Collected data entries:
——————————

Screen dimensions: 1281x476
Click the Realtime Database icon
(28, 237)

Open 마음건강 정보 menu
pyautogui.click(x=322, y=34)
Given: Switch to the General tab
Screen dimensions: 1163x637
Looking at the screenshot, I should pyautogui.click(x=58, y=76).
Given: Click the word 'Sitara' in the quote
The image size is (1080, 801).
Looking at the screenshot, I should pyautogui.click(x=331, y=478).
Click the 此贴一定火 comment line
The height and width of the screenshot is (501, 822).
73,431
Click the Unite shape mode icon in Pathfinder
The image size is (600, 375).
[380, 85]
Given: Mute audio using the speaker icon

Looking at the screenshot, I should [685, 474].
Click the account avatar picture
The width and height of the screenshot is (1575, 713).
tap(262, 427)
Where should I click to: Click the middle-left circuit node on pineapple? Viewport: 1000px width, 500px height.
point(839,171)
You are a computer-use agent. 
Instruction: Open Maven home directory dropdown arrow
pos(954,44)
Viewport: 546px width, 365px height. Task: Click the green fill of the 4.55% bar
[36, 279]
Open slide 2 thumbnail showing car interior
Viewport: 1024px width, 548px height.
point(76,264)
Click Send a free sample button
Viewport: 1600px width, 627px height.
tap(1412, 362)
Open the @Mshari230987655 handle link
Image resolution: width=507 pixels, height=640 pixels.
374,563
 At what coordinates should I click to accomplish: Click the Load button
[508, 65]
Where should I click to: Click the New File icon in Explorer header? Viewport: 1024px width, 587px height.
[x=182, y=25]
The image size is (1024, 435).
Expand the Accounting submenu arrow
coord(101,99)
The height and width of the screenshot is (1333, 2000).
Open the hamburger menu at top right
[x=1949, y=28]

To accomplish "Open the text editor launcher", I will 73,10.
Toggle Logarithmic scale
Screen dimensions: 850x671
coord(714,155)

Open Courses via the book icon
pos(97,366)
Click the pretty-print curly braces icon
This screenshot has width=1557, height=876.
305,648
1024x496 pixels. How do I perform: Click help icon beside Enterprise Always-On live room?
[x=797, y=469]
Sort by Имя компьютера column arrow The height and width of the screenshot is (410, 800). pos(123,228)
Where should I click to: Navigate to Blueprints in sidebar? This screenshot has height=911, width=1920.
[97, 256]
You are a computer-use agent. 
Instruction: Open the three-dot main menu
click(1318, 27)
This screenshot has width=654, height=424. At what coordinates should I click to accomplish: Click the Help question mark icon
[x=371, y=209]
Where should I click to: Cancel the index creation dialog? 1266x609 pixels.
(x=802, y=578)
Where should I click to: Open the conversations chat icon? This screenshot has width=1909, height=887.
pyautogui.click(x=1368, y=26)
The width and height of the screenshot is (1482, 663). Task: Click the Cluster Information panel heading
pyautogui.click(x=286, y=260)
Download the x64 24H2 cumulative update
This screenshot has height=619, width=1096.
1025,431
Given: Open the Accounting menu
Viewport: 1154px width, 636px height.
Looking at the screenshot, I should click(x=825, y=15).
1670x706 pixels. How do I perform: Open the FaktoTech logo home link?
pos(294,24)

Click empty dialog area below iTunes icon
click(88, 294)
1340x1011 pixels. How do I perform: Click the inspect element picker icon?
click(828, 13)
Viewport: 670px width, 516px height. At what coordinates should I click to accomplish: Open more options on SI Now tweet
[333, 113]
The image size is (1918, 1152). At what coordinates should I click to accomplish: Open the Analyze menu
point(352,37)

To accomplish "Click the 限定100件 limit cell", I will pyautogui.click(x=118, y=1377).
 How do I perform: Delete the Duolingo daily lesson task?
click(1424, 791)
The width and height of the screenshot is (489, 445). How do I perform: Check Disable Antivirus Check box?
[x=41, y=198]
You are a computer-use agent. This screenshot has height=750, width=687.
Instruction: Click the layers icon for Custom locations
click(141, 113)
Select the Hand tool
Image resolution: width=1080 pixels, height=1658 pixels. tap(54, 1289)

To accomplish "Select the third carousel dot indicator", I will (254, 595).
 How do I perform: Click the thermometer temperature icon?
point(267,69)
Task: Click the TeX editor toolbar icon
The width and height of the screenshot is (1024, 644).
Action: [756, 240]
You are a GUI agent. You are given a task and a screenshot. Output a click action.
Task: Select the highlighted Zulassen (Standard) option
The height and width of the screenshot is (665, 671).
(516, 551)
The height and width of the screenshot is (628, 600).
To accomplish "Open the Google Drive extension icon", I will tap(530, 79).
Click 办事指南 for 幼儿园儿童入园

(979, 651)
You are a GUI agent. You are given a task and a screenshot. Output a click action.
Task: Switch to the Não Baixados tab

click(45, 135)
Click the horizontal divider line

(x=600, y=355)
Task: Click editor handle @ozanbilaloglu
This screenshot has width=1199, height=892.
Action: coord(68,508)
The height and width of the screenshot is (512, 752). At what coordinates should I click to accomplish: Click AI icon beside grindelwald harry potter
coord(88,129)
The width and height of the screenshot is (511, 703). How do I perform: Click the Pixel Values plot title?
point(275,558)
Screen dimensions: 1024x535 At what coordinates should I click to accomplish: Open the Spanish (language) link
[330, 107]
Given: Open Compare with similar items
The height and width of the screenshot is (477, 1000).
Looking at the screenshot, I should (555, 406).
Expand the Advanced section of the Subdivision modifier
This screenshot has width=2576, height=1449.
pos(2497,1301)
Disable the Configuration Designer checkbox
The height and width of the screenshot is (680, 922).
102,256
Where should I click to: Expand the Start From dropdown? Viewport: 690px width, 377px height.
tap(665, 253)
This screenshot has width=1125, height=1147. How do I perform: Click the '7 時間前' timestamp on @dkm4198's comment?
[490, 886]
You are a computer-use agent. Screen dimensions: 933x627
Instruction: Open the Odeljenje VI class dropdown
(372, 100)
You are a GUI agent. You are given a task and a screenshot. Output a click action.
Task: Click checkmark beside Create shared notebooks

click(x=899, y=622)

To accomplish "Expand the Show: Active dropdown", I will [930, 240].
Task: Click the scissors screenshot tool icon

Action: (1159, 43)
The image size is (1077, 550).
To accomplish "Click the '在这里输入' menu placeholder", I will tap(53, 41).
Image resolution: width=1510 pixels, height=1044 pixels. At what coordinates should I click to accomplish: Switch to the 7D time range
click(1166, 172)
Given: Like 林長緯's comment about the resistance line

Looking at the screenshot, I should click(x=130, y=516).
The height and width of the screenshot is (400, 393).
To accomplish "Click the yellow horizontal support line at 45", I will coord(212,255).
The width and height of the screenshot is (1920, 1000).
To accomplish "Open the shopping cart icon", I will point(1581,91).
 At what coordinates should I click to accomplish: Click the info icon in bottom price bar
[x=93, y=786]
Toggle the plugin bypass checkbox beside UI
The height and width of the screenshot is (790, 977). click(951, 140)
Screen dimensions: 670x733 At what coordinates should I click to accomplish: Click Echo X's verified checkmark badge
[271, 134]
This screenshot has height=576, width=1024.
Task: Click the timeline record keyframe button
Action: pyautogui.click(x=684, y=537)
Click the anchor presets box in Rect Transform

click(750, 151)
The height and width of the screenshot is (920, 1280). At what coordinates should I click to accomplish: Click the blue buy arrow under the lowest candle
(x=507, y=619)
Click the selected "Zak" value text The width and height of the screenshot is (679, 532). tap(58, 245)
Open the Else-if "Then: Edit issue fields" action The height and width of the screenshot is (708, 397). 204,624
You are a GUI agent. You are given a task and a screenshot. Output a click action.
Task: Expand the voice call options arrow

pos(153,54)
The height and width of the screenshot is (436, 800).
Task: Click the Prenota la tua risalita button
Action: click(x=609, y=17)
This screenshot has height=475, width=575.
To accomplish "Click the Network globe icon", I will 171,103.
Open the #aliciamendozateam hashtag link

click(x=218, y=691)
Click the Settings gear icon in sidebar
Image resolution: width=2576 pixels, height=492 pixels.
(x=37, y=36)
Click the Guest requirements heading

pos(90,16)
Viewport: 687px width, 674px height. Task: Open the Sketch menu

——————————

- Directions -
Go through the entries and filter for lines holding the word "handle"; copy each match.

- Your solution -
Open the @Mshari230987655 handle link
Task: Click editor handle @ozanbilaloglu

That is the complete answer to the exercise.